* _INSTRUCTIONS TO FOLLOW_:
What you return must match the records below exactly, apart from the omitted pictures.

(Collection entries)
————
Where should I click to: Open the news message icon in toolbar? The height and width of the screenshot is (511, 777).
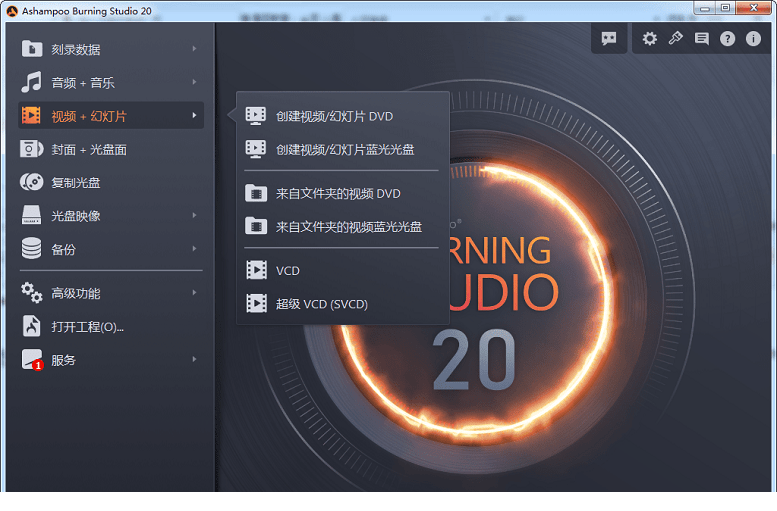tap(701, 39)
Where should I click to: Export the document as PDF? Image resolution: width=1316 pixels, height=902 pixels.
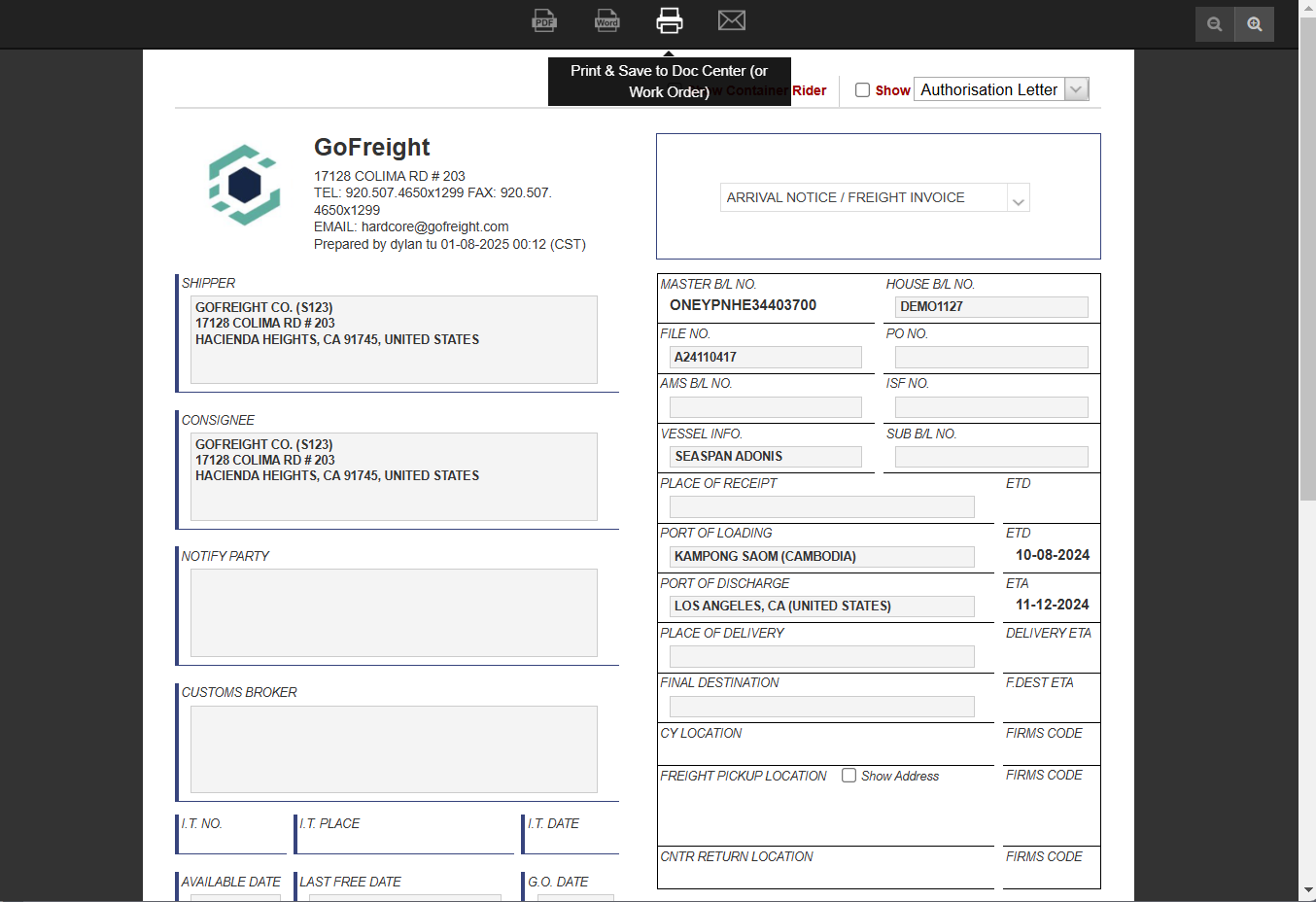point(544,20)
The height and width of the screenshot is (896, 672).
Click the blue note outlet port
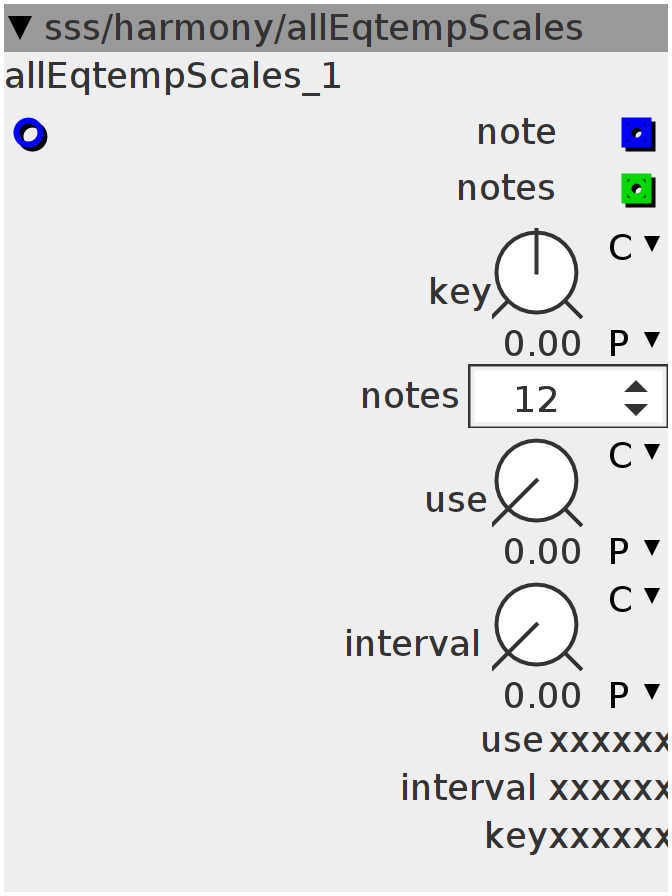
————
* _EXERCISE ANSWER_:
Where should I click to: Open the news message icon in toolbar? The height and width of the screenshot is (511, 777).
tap(701, 39)
Where should I click to: Export the document as PDF? Image resolution: width=1316 pixels, height=902 pixels.
point(544,20)
The height and width of the screenshot is (896, 672).
Click the blue note outlet port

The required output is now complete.